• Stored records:
□ □ □ □
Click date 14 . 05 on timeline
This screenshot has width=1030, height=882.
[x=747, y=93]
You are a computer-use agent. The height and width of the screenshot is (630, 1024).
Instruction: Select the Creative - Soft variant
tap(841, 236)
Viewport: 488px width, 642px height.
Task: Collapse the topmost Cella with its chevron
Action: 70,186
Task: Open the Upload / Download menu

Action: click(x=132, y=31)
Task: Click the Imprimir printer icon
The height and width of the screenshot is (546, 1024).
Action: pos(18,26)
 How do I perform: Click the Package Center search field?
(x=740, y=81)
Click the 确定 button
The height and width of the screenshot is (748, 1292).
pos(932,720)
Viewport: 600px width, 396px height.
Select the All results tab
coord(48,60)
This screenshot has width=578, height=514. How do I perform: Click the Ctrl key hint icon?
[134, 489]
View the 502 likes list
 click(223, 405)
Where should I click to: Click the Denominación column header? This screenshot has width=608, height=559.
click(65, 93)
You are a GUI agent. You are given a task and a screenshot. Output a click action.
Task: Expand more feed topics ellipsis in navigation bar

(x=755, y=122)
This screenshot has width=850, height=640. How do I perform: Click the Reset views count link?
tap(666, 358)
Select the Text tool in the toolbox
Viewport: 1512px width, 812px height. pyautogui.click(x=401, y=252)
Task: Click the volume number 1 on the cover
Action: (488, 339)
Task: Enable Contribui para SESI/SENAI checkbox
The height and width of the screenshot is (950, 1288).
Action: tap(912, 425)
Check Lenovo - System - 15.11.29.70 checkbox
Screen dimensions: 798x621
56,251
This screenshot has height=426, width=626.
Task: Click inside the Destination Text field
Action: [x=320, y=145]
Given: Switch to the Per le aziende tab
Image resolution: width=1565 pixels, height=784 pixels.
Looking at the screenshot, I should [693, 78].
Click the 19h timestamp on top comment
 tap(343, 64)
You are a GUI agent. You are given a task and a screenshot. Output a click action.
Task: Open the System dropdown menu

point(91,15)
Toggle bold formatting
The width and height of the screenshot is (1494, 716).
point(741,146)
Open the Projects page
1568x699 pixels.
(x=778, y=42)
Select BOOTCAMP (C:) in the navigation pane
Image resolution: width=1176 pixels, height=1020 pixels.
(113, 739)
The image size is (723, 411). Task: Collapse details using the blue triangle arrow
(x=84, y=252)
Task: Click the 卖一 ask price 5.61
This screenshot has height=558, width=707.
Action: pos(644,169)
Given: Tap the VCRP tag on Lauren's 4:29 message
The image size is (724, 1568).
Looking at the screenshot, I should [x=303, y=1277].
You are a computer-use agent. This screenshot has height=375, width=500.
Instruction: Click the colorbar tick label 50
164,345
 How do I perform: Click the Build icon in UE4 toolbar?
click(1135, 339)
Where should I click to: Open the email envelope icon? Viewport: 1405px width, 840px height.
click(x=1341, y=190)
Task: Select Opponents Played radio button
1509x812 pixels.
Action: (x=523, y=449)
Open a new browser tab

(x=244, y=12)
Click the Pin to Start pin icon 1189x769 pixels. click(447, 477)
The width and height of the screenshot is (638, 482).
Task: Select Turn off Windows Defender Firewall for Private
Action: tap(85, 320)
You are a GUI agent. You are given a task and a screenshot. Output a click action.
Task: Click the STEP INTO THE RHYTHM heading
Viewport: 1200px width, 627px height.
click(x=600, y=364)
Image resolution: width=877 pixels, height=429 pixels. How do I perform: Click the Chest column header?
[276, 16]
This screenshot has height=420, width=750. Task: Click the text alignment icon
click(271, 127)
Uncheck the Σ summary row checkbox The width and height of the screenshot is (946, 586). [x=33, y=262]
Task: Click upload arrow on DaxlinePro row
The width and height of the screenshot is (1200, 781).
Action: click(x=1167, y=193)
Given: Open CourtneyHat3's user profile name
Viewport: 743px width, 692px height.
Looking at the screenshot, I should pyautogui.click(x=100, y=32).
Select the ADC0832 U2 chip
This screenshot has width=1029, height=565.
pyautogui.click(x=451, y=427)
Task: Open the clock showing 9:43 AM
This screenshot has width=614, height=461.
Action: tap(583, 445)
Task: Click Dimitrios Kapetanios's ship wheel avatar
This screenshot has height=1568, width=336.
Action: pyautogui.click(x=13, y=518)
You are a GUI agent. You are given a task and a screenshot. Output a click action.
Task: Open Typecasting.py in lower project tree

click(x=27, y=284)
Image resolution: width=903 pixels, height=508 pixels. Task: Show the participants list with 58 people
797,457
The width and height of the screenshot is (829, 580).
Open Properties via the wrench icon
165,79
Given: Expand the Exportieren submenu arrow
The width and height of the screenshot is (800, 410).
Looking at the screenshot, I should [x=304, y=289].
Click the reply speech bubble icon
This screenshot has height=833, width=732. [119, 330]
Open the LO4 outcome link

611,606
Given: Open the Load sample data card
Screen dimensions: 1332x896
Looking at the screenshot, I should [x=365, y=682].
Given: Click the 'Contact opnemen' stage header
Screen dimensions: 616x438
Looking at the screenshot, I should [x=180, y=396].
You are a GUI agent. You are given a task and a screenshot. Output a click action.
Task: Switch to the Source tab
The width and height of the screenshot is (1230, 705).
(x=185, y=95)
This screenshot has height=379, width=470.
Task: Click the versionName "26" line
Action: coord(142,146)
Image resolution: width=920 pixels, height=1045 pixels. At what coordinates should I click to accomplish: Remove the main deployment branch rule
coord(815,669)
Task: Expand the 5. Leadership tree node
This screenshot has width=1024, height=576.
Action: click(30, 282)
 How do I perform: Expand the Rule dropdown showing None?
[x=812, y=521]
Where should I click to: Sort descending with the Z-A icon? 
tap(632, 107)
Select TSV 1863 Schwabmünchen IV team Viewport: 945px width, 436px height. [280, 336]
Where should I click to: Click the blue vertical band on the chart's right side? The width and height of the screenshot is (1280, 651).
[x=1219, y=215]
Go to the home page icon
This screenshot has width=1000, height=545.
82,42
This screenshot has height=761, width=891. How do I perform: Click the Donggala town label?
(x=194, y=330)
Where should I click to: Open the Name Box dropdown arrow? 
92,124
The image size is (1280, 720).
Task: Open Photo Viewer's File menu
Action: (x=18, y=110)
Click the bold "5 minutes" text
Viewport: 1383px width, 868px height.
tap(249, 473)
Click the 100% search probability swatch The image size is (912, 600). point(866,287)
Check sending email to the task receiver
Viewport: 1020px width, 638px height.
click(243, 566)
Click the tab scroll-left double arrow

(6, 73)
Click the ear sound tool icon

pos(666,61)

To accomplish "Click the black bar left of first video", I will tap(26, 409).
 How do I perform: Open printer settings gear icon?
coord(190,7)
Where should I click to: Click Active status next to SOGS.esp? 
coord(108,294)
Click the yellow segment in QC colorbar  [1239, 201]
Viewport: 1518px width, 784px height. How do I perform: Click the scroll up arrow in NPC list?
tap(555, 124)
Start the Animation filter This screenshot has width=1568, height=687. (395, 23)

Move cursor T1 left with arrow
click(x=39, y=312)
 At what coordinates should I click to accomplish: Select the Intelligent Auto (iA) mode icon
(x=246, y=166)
□ □ □ □
• WHAT NEEDS TO BE DONE:
Could you print all of the data above once more, unaltered?

• YOUR SOLUTION:
Click date 14 . 05 on timeline
This screenshot has width=1030, height=882.
[x=747, y=93]
You are a computer-use agent. The height and width of the screenshot is (630, 1024).
Instruction: Select the Creative - Soft variant
tap(841, 236)
Viewport: 488px width, 642px height.
Task: Collapse the topmost Cella with its chevron
Action: 70,186
Task: Open the Upload / Download menu

Action: click(x=132, y=31)
Task: Click the Imprimir printer icon
The height and width of the screenshot is (546, 1024).
Action: pos(18,26)
 How do I perform: Click the Package Center search field?
(x=740, y=81)
Click the 确定 button
The height and width of the screenshot is (748, 1292).
pos(932,720)
Viewport: 600px width, 396px height.
Select the All results tab
coord(48,60)
This screenshot has width=578, height=514. How do I perform: Click the Ctrl key hint icon?
[134, 489]
View the 502 likes list
 click(223, 405)
Where should I click to: Click the Denominación column header? This screenshot has width=608, height=559.
click(65, 93)
You are a GUI agent. You are given a task and a screenshot. Output a click action.
Task: Expand more feed topics ellipsis in navigation bar

(x=755, y=122)
This screenshot has width=850, height=640. How do I perform: Click the Reset views count link?
tap(666, 358)
Select the Text tool in the toolbox
Viewport: 1512px width, 812px height. pyautogui.click(x=401, y=252)
Task: Click the volume number 1 on the cover
Action: (488, 339)
Task: Enable Contribui para SESI/SENAI checkbox
The height and width of the screenshot is (950, 1288).
Action: tap(912, 425)
Check Lenovo - System - 15.11.29.70 checkbox
Screen dimensions: 798x621
56,251
This screenshot has height=426, width=626.
Task: Click inside the Destination Text field
Action: [x=320, y=145]
Given: Switch to the Per le aziende tab
Image resolution: width=1565 pixels, height=784 pixels.
Looking at the screenshot, I should [693, 78].
Click the 19h timestamp on top comment
 tap(343, 64)
You are a GUI agent. You are given a task and a screenshot. Output a click action.
Task: Open the System dropdown menu

point(91,15)
Toggle bold formatting
The width and height of the screenshot is (1494, 716).
point(741,146)
Open the Projects page
1568x699 pixels.
(x=778, y=42)
Select BOOTCAMP (C:) in the navigation pane
Image resolution: width=1176 pixels, height=1020 pixels.
(113, 739)
The image size is (723, 411). Task: Collapse details using the blue triangle arrow
(x=84, y=252)
Task: Click the 卖一 ask price 5.61
This screenshot has height=558, width=707.
Action: pos(644,169)
Given: Tap the VCRP tag on Lauren's 4:29 message
The image size is (724, 1568).
Looking at the screenshot, I should [x=303, y=1277].
You are a computer-use agent. This screenshot has height=375, width=500.
Instruction: Click the colorbar tick label 50
164,345
 How do I perform: Click the Build icon in UE4 toolbar?
click(1135, 339)
Where should I click to: Open the email envelope icon? Viewport: 1405px width, 840px height.
click(x=1341, y=190)
Task: Select Opponents Played radio button
1509x812 pixels.
Action: (x=523, y=449)
Open a new browser tab

(x=244, y=12)
Click the Pin to Start pin icon 1189x769 pixels. click(447, 477)
The width and height of the screenshot is (638, 482).
Task: Select Turn off Windows Defender Firewall for Private
Action: tap(85, 320)
You are a GUI agent. You are given a task and a screenshot. Output a click action.
Task: Click the STEP INTO THE RHYTHM heading
Viewport: 1200px width, 627px height.
click(x=600, y=364)
Image resolution: width=877 pixels, height=429 pixels. How do I perform: Click the Chest column header?
[276, 16]
This screenshot has height=420, width=750. Task: Click the text alignment icon
click(271, 127)
Uncheck the Σ summary row checkbox The width and height of the screenshot is (946, 586). [x=33, y=262]
Task: Click upload arrow on DaxlinePro row
The width and height of the screenshot is (1200, 781).
Action: click(x=1167, y=193)
Given: Open CourtneyHat3's user profile name
Viewport: 743px width, 692px height.
Looking at the screenshot, I should pyautogui.click(x=100, y=32).
Select the ADC0832 U2 chip
This screenshot has width=1029, height=565.
pyautogui.click(x=451, y=427)
Task: Open the clock showing 9:43 AM
This screenshot has width=614, height=461.
Action: tap(583, 445)
Task: Click Dimitrios Kapetanios's ship wheel avatar
This screenshot has height=1568, width=336.
Action: pyautogui.click(x=13, y=518)
You are a GUI agent. You are given a task and a screenshot. Output a click action.
Task: Open Typecasting.py in lower project tree

click(x=27, y=284)
Image resolution: width=903 pixels, height=508 pixels. Task: Show the participants list with 58 people
797,457
The width and height of the screenshot is (829, 580).
Open Properties via the wrench icon
165,79
Given: Expand the Exportieren submenu arrow
The width and height of the screenshot is (800, 410).
Looking at the screenshot, I should [x=304, y=289].
Click the reply speech bubble icon
This screenshot has height=833, width=732. [119, 330]
Open the LO4 outcome link

611,606
Given: Open the Load sample data card
Screen dimensions: 1332x896
Looking at the screenshot, I should [x=365, y=682].
Given: Click the 'Contact opnemen' stage header
Screen dimensions: 616x438
Looking at the screenshot, I should [x=180, y=396].
You are a GUI agent. You are given a task and a screenshot. Output a click action.
Task: Switch to the Source tab
The width and height of the screenshot is (1230, 705).
(x=185, y=95)
This screenshot has height=379, width=470.
Task: Click the versionName "26" line
Action: coord(142,146)
Image resolution: width=920 pixels, height=1045 pixels. At what coordinates should I click to accomplish: Remove the main deployment branch rule
coord(815,669)
Task: Expand the 5. Leadership tree node
This screenshot has width=1024, height=576.
Action: click(30, 282)
 How do I perform: Expand the Rule dropdown showing None?
[x=812, y=521]
Where should I click to: Sort descending with the Z-A icon? 
tap(632, 107)
Select TSV 1863 Schwabmünchen IV team Viewport: 945px width, 436px height. [280, 336]
Where should I click to: Click the blue vertical band on the chart's right side? The width and height of the screenshot is (1280, 651).
[x=1219, y=215]
Go to the home page icon
This screenshot has width=1000, height=545.
82,42
This screenshot has height=761, width=891. How do I perform: Click the Donggala town label?
(x=194, y=330)
Where should I click to: Open the Name Box dropdown arrow? 
92,124
The image size is (1280, 720).
Task: Open Photo Viewer's File menu
Action: (x=18, y=110)
Click the bold "5 minutes" text
Viewport: 1383px width, 868px height.
tap(249, 473)
Click the 100% search probability swatch The image size is (912, 600). point(866,287)
Check sending email to the task receiver
Viewport: 1020px width, 638px height.
click(243, 566)
Click the tab scroll-left double arrow

(6, 73)
Click the ear sound tool icon

pos(666,61)

To accomplish "Click the black bar left of first video", I will tap(26, 409).
 How do I perform: Open printer settings gear icon?
coord(190,7)
Where should I click to: Click Active status next to SOGS.esp? 
coord(108,294)
Click the yellow segment in QC colorbar  [1239, 201]
Viewport: 1518px width, 784px height. How do I perform: Click the scroll up arrow in NPC list?
tap(555, 124)
Start the Animation filter This screenshot has width=1568, height=687. (395, 23)

Move cursor T1 left with arrow
click(x=39, y=312)
 At what coordinates should I click to accomplish: Select the Intelligent Auto (iA) mode icon
(x=246, y=166)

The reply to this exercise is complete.